* [Records for this task]

···

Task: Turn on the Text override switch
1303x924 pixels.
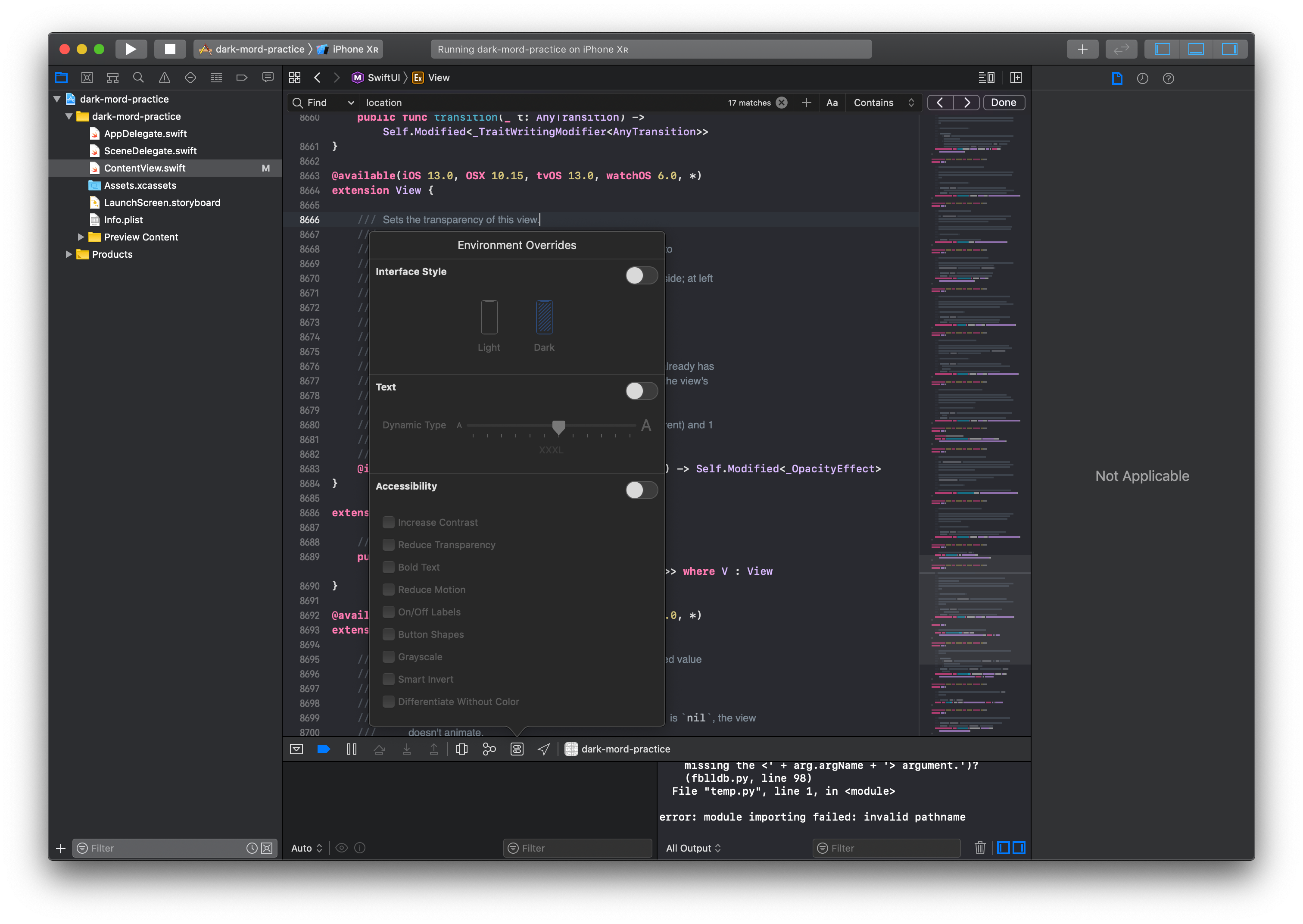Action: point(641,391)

···

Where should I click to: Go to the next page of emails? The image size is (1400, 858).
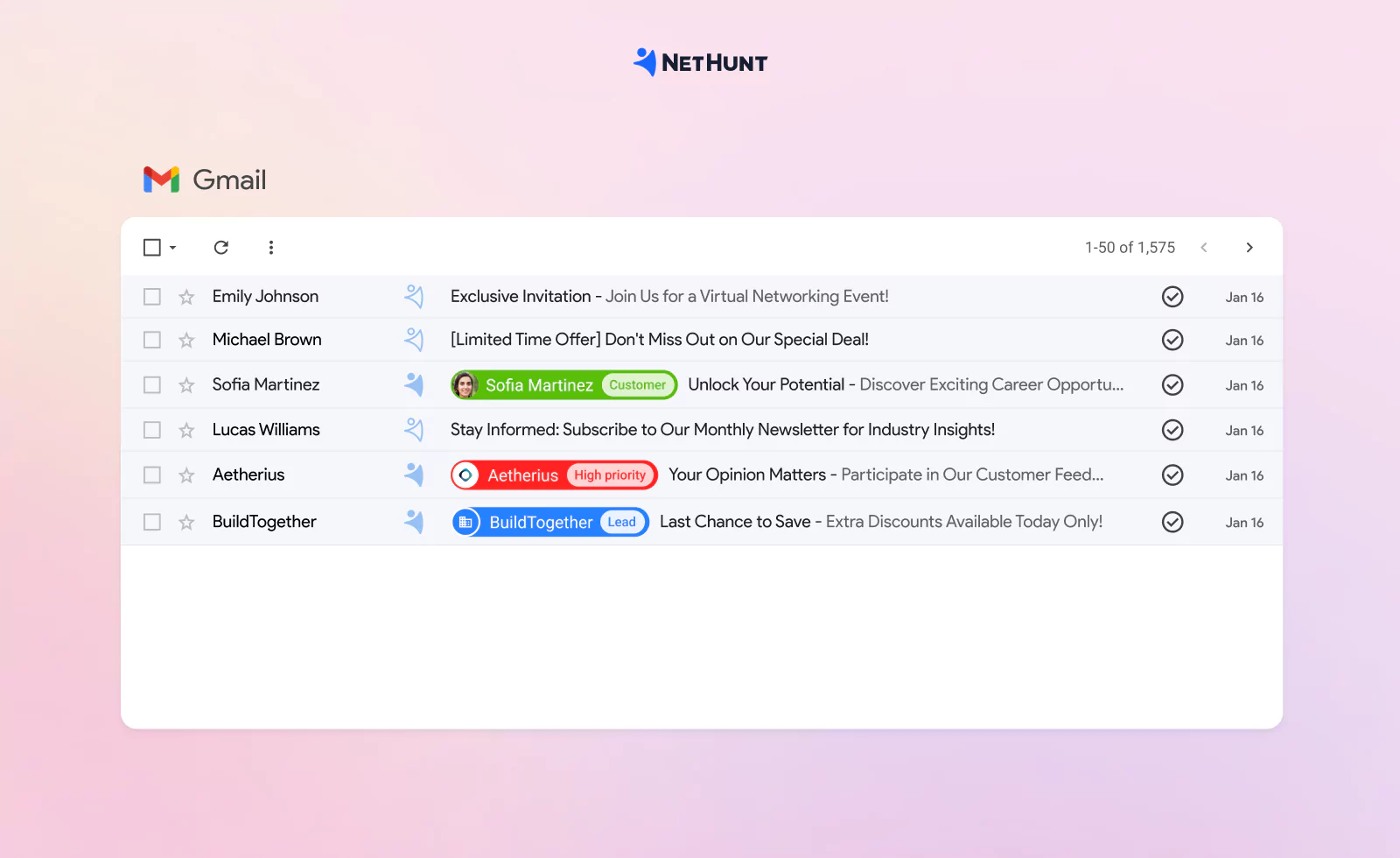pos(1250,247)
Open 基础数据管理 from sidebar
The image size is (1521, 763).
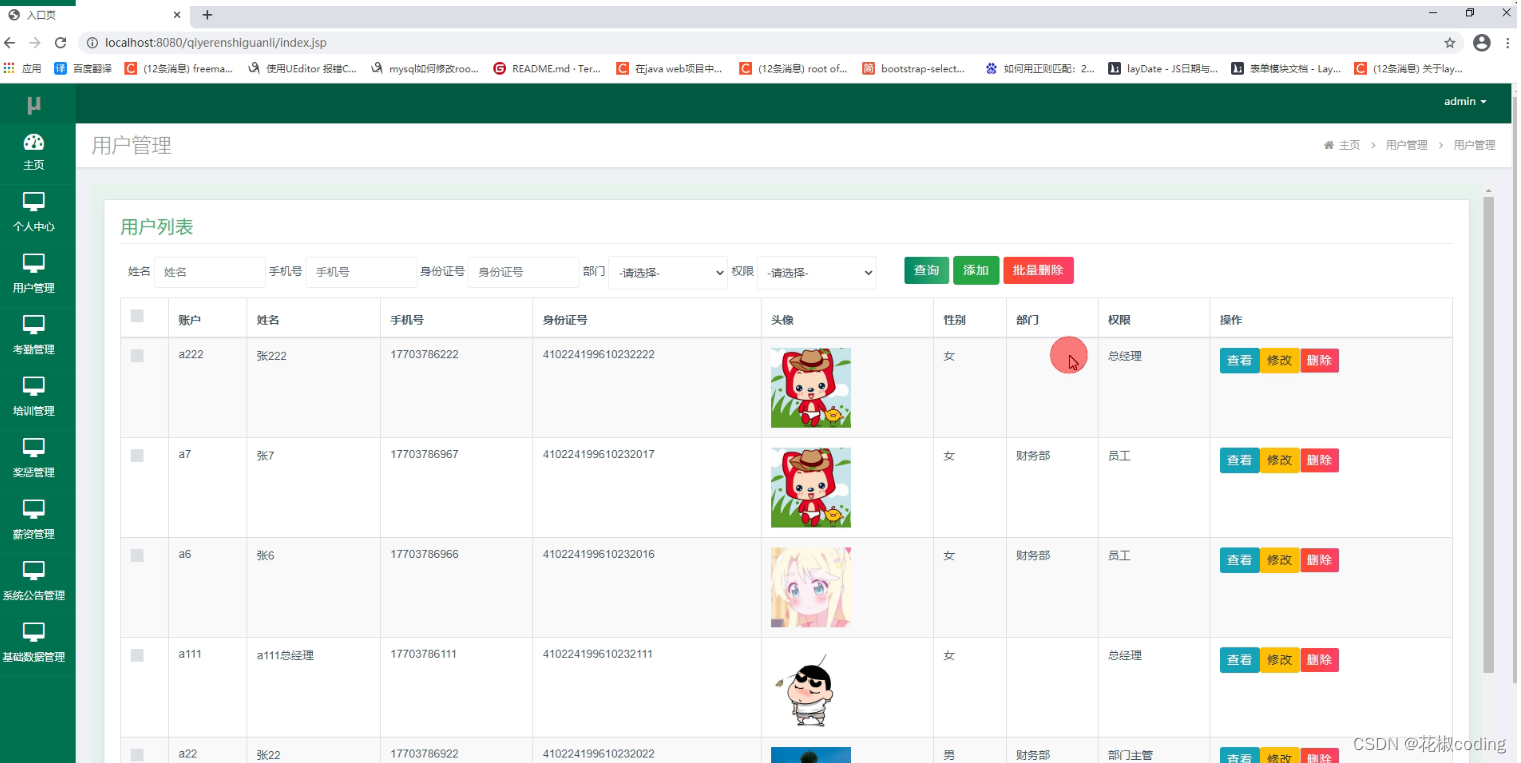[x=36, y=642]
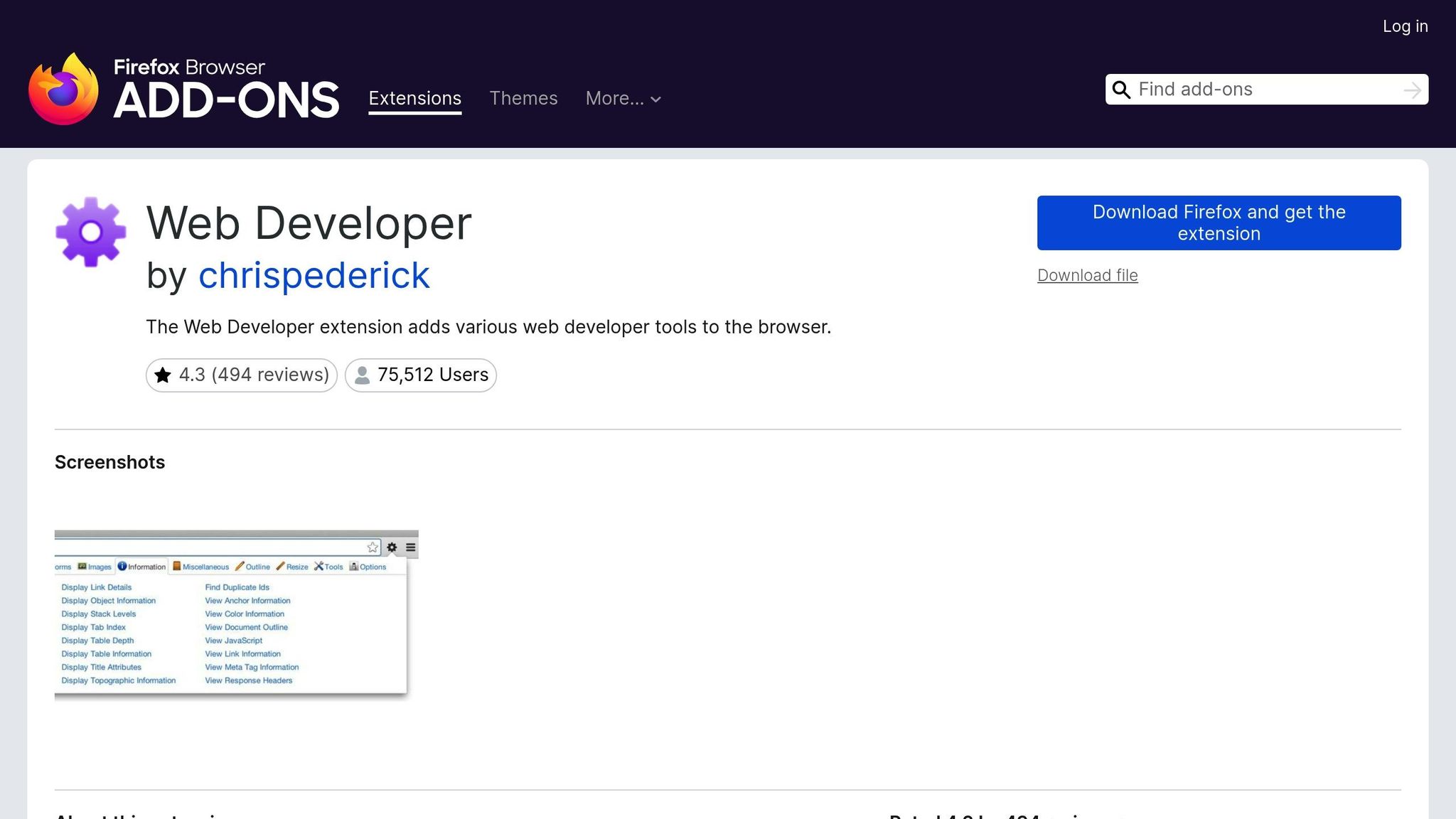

···

* [Stated exercise]
Please rewrite the lines that begin at the one containing "Open 基础数据管理 from sidebar" and end after the one containing "[x=36, y=642]", with "sidebar" replaced by "side panel" and nothing else altered. Leave the pictures out.

* [Solution for this problem]
Open 基础数据管理 from side panel
The image size is (1521, 763).
[x=36, y=642]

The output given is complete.